> What you have to do:
Give back the lines below verbatim, omitting all pictures.

──────── Material supplied

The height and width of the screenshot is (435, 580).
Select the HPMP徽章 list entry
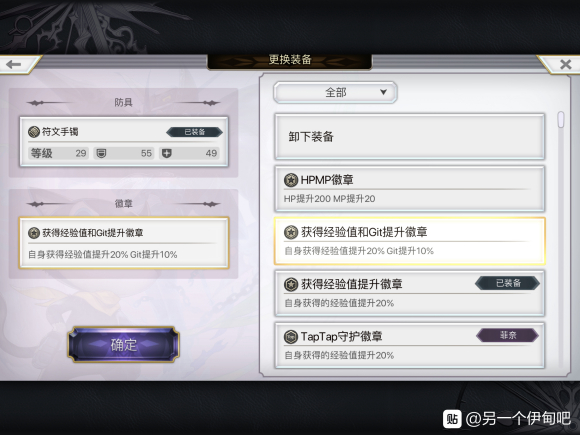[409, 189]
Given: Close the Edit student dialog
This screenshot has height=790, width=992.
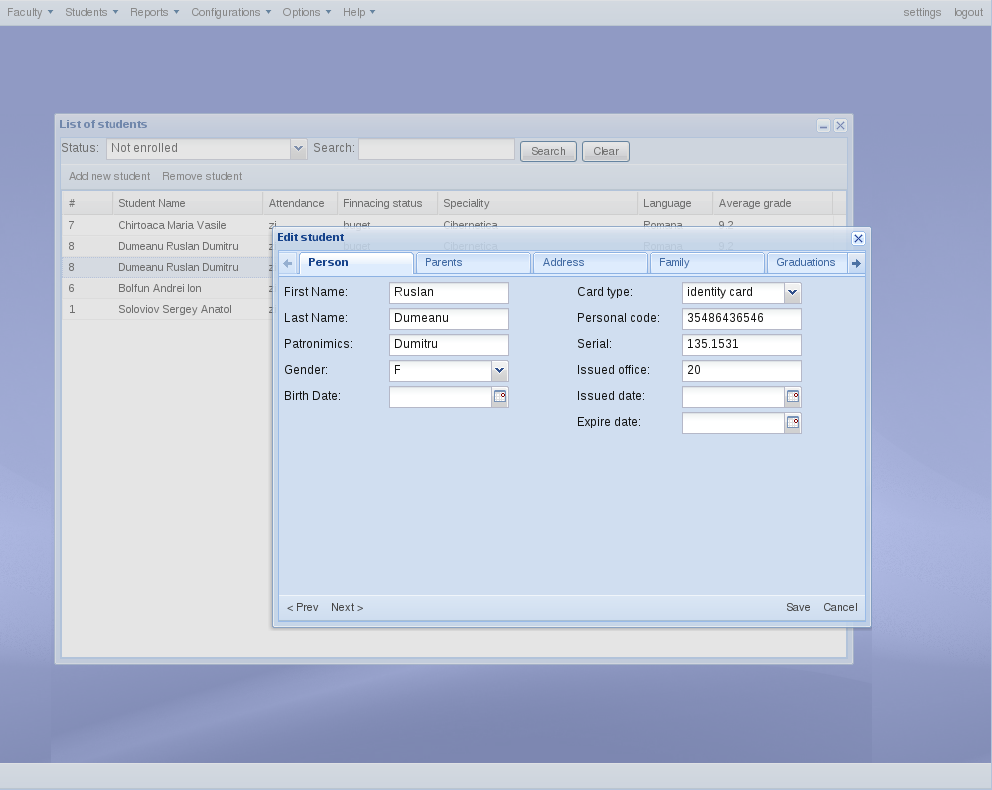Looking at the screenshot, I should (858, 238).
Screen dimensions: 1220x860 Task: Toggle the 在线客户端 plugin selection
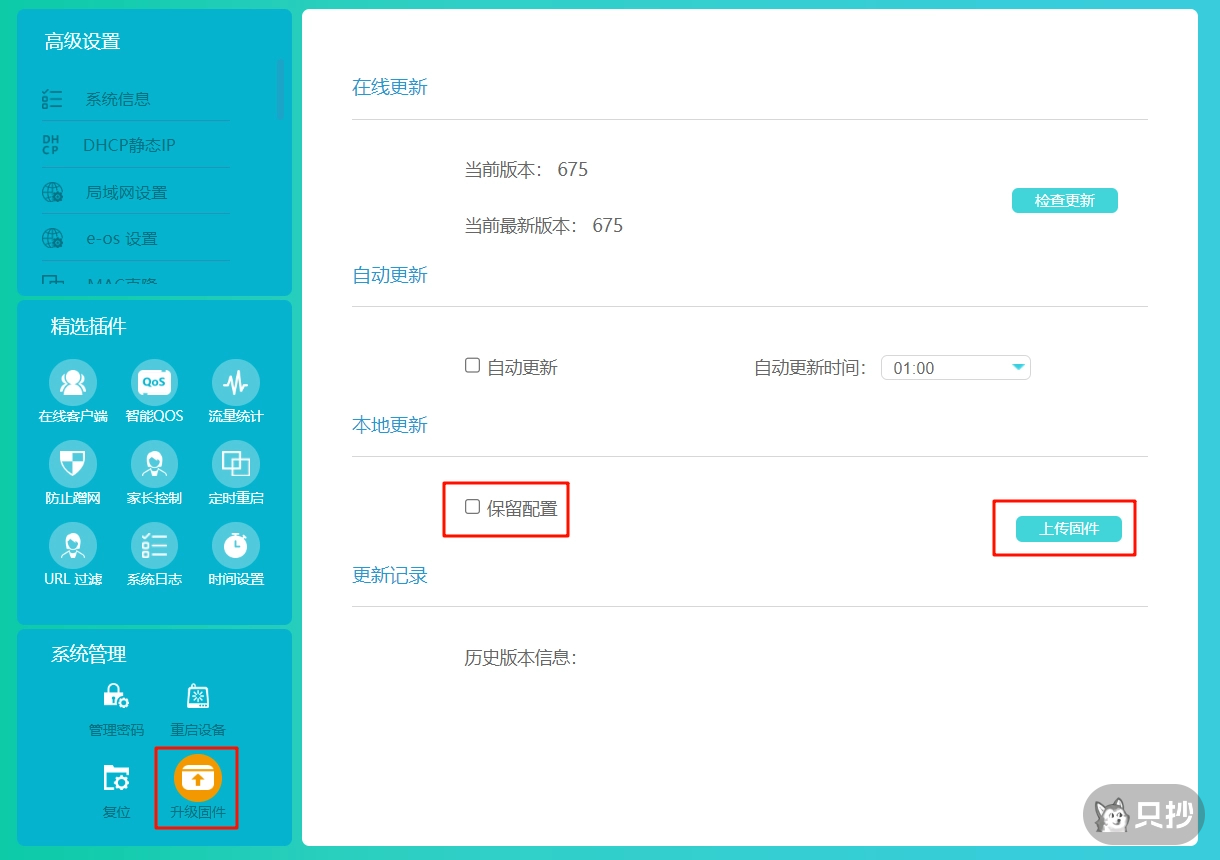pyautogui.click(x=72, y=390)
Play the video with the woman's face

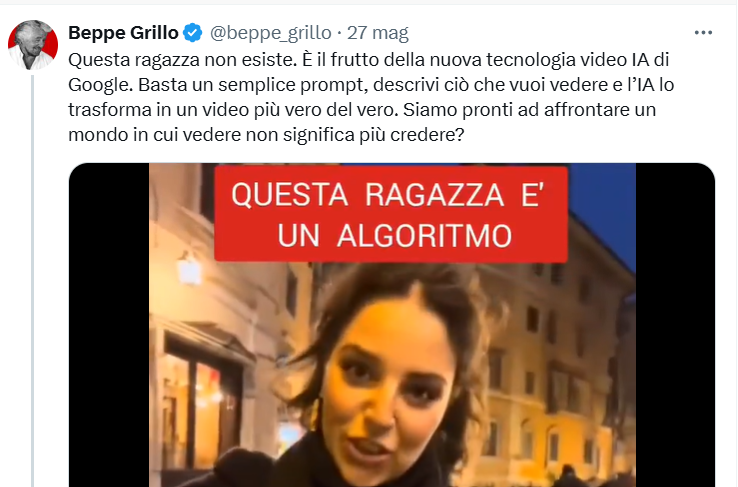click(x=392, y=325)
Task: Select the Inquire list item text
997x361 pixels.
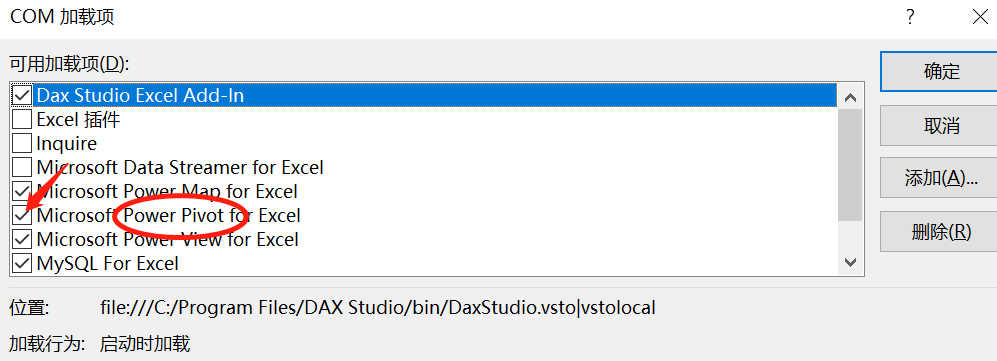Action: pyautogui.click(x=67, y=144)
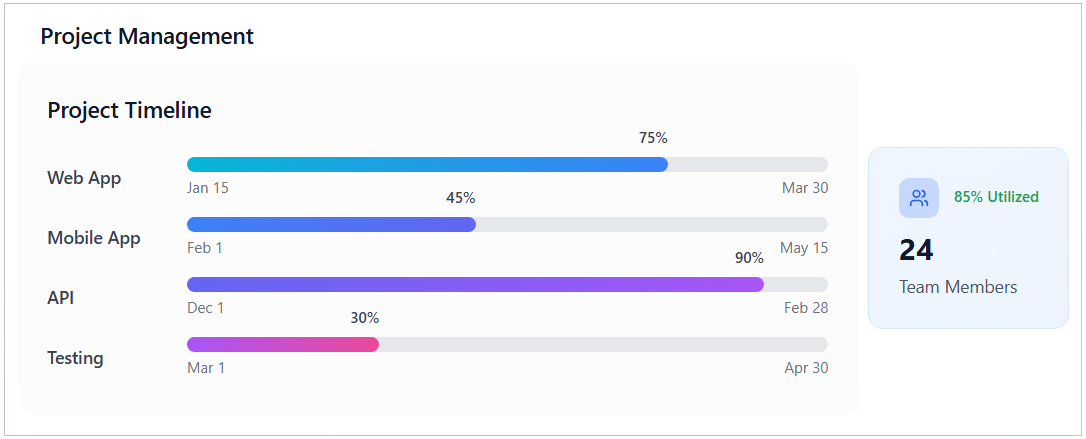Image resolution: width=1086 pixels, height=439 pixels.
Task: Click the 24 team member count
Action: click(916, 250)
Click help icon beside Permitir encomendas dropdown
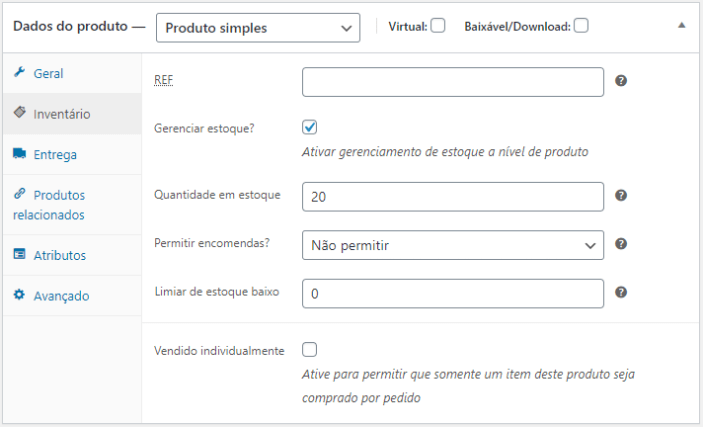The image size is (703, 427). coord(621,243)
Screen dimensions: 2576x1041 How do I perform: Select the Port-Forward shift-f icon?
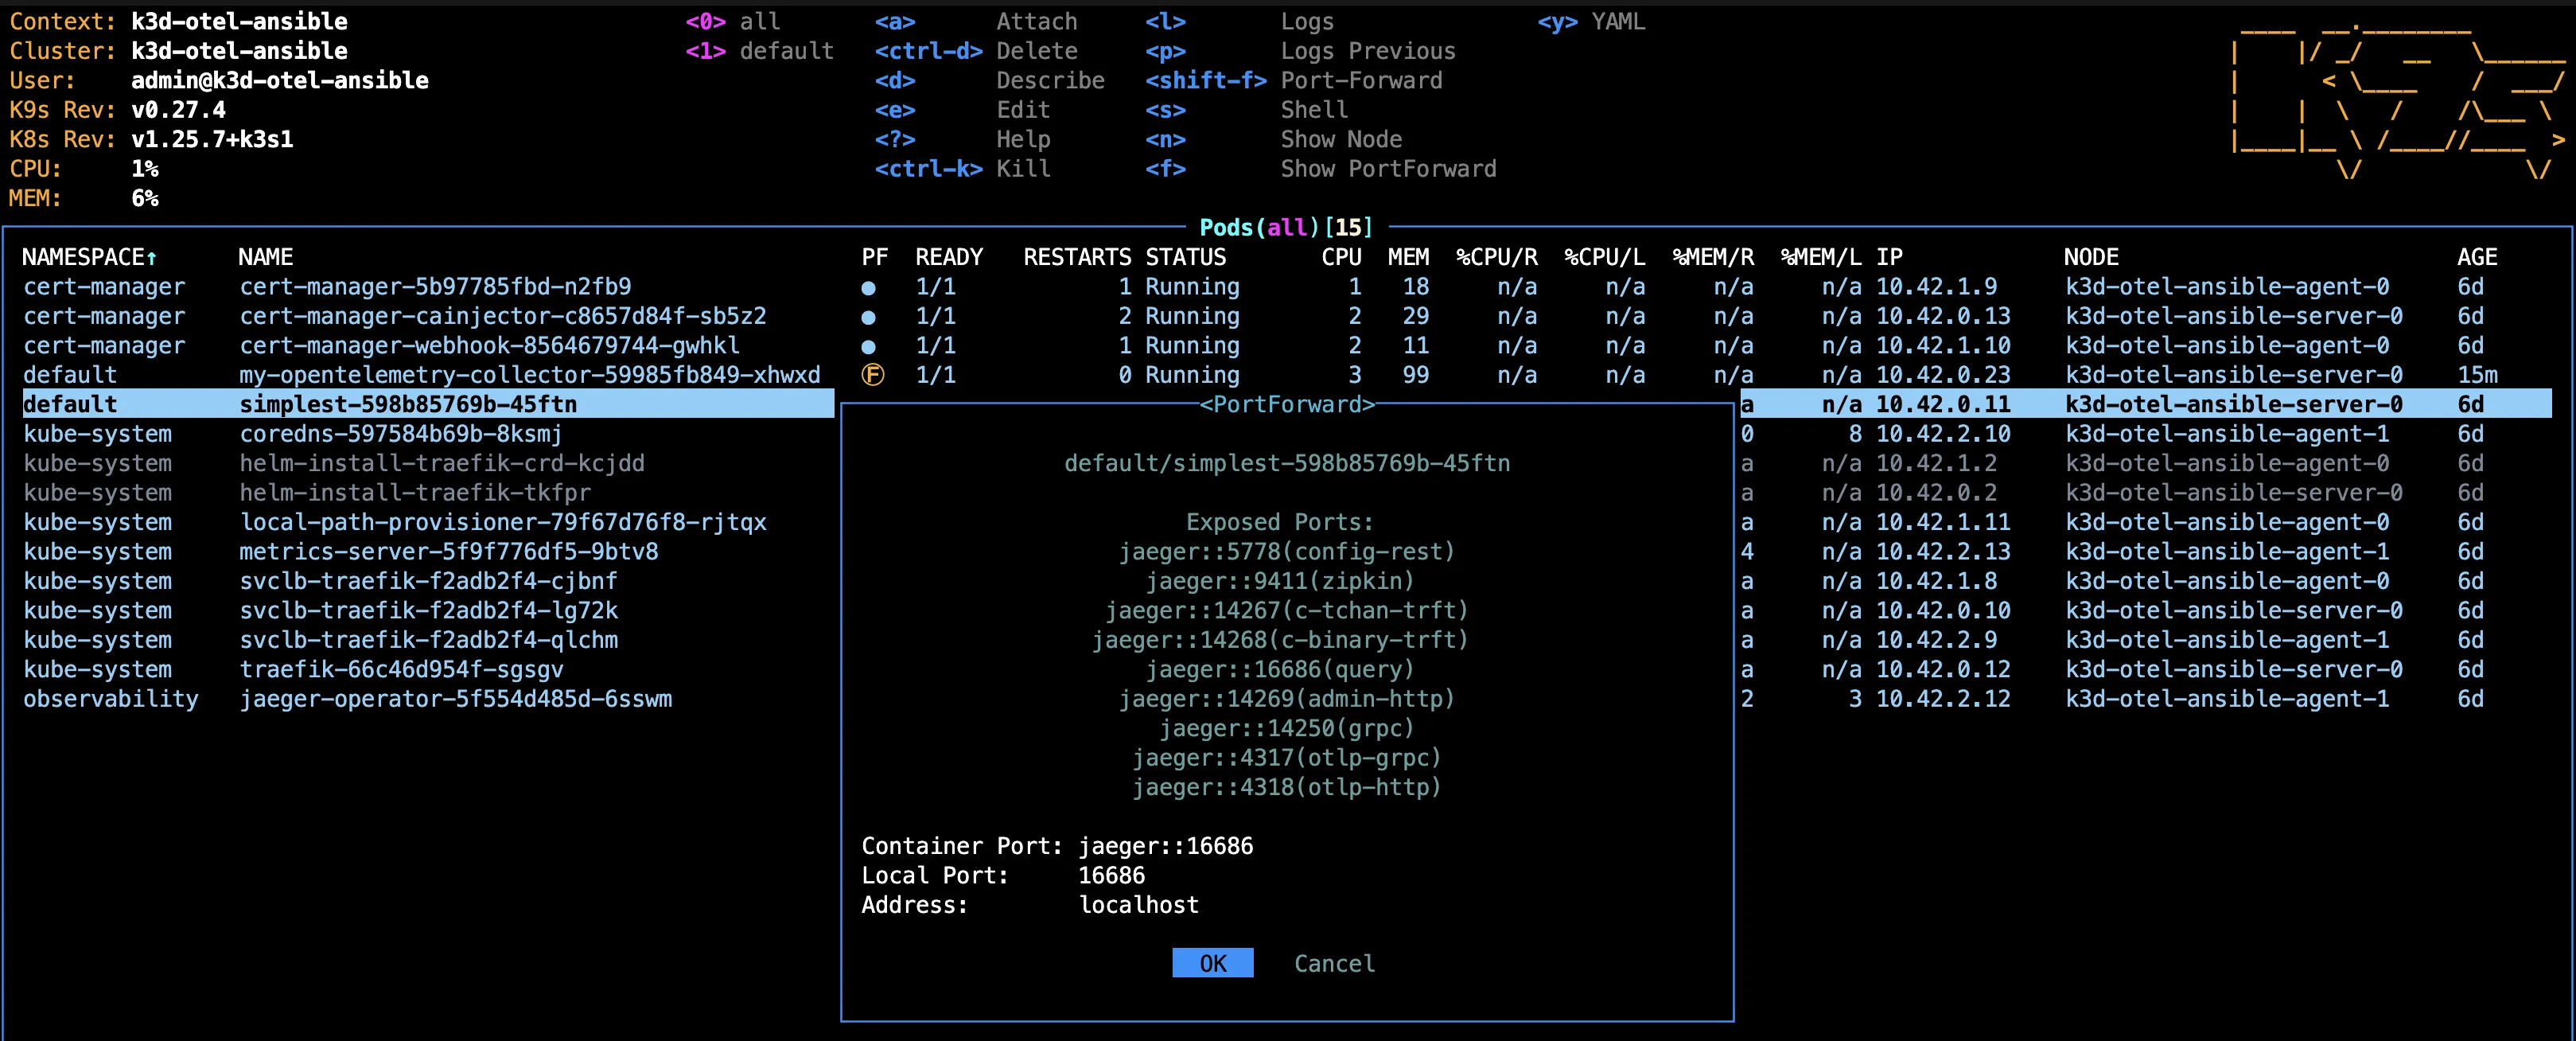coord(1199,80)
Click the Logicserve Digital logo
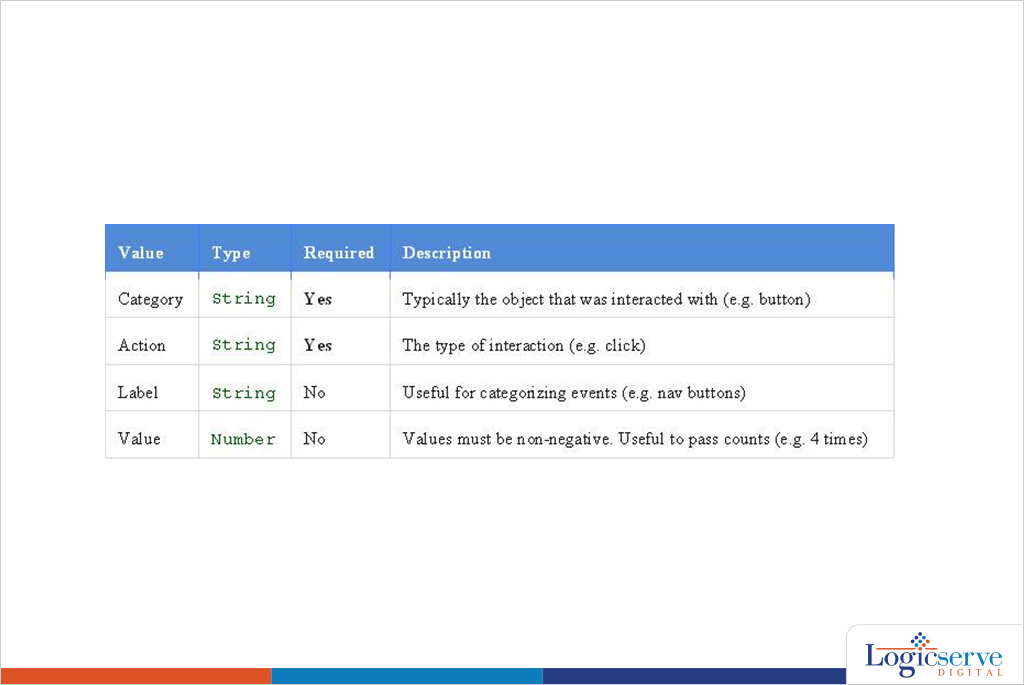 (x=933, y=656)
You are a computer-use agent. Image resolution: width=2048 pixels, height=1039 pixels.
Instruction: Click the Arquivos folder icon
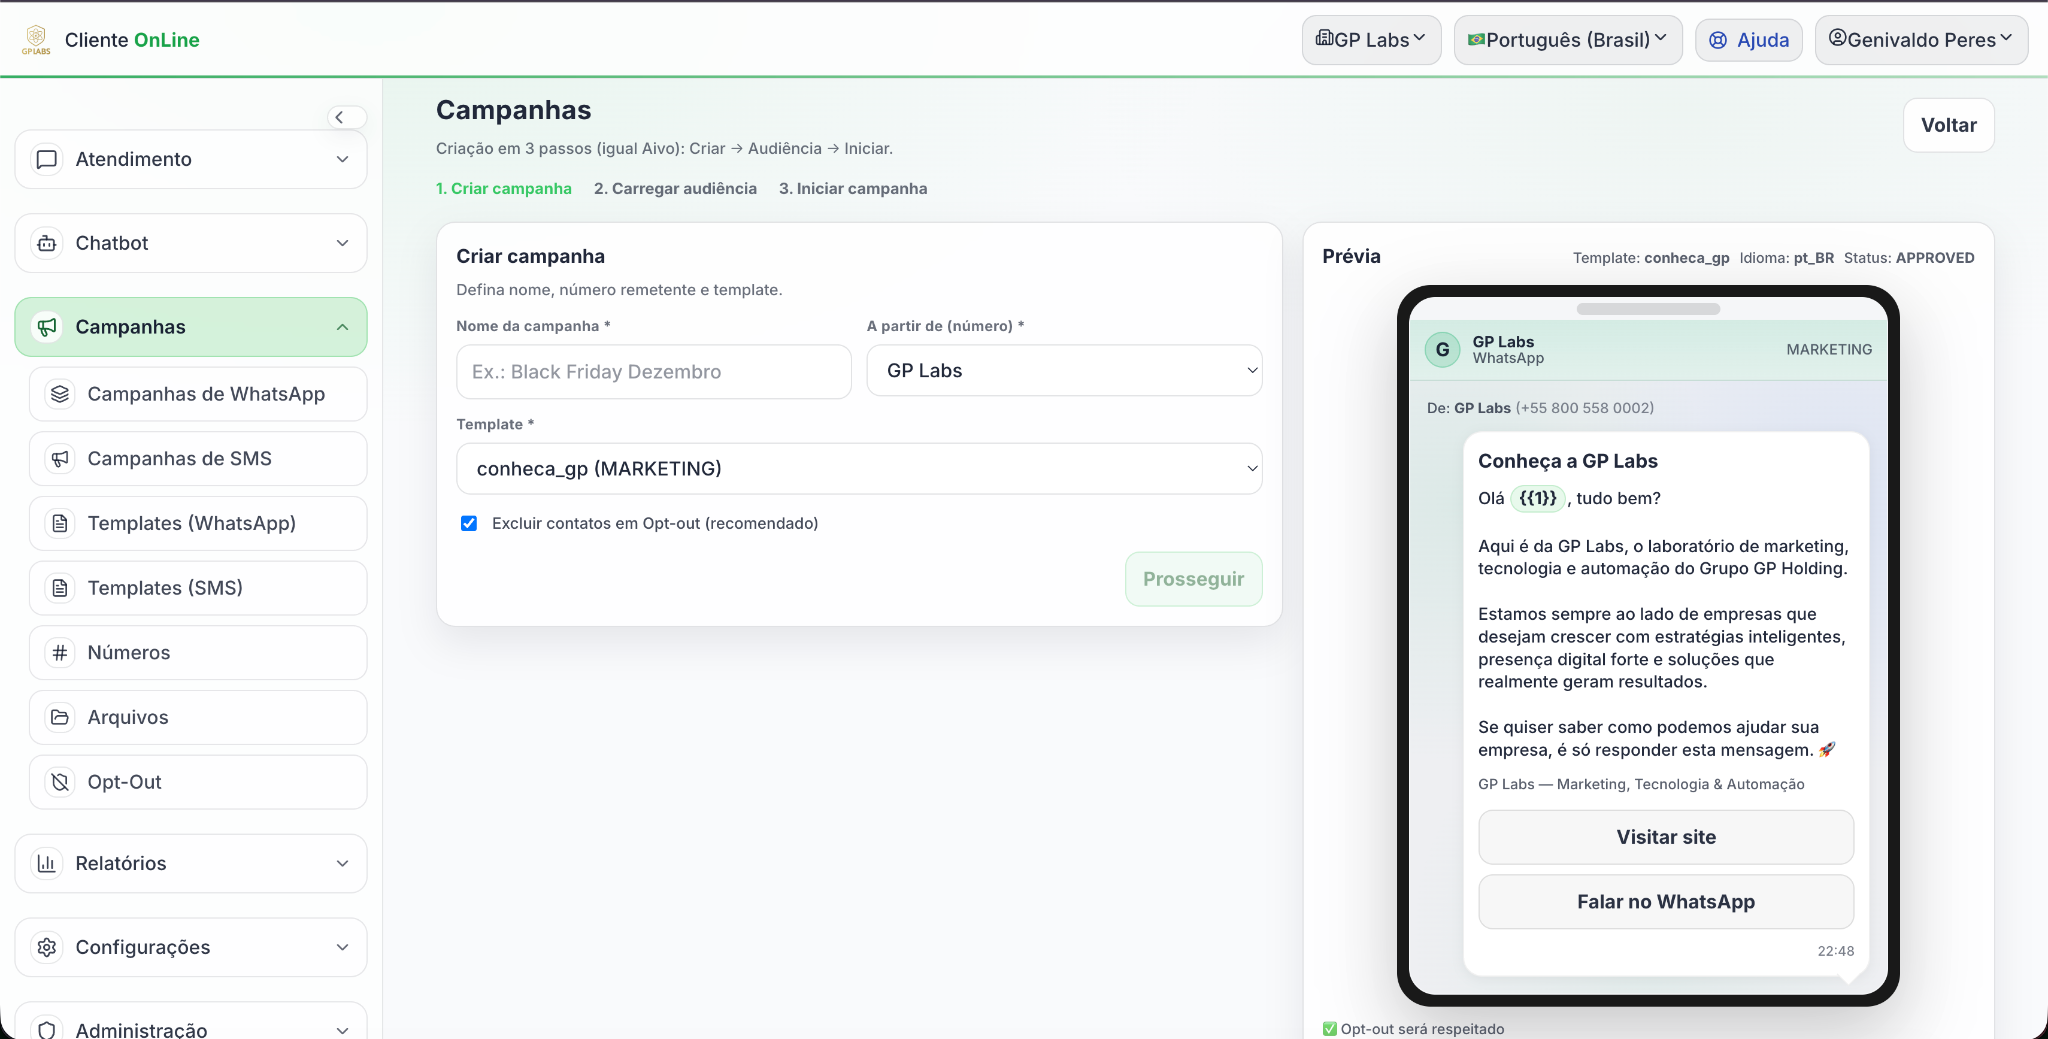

────────────────

> Task answer:
The height and width of the screenshot is (435, 580).
Select the HPMP徽章 list entry
[409, 189]
Given: Close the Edit student dialog
This screenshot has height=790, width=992.
Looking at the screenshot, I should (858, 238).
Screen dimensions: 1220x860 Task: Toggle the 在线客户端 plugin selection
pyautogui.click(x=72, y=390)
Play the video with the woman's face

click(x=392, y=325)
Task: Select the Inquire list item text
997x361 pixels.
Action: pyautogui.click(x=67, y=144)
Image resolution: width=1086 pixels, height=439 pixels.
Task: Click the 24 team member count
Action: click(916, 250)
Click help icon beside Permitir encomendas dropdown
The image size is (703, 427). coord(621,243)
Screen dimensions: 2576x1041 How do I perform: Select the Port-Forward shift-f icon?
coord(1199,80)
Click the Logicserve Digital logo
 (x=933, y=656)
You are a computer-use agent. Image resolution: width=2048 pixels, height=1039 pixels.
Instruction: Click the Arquivos folder icon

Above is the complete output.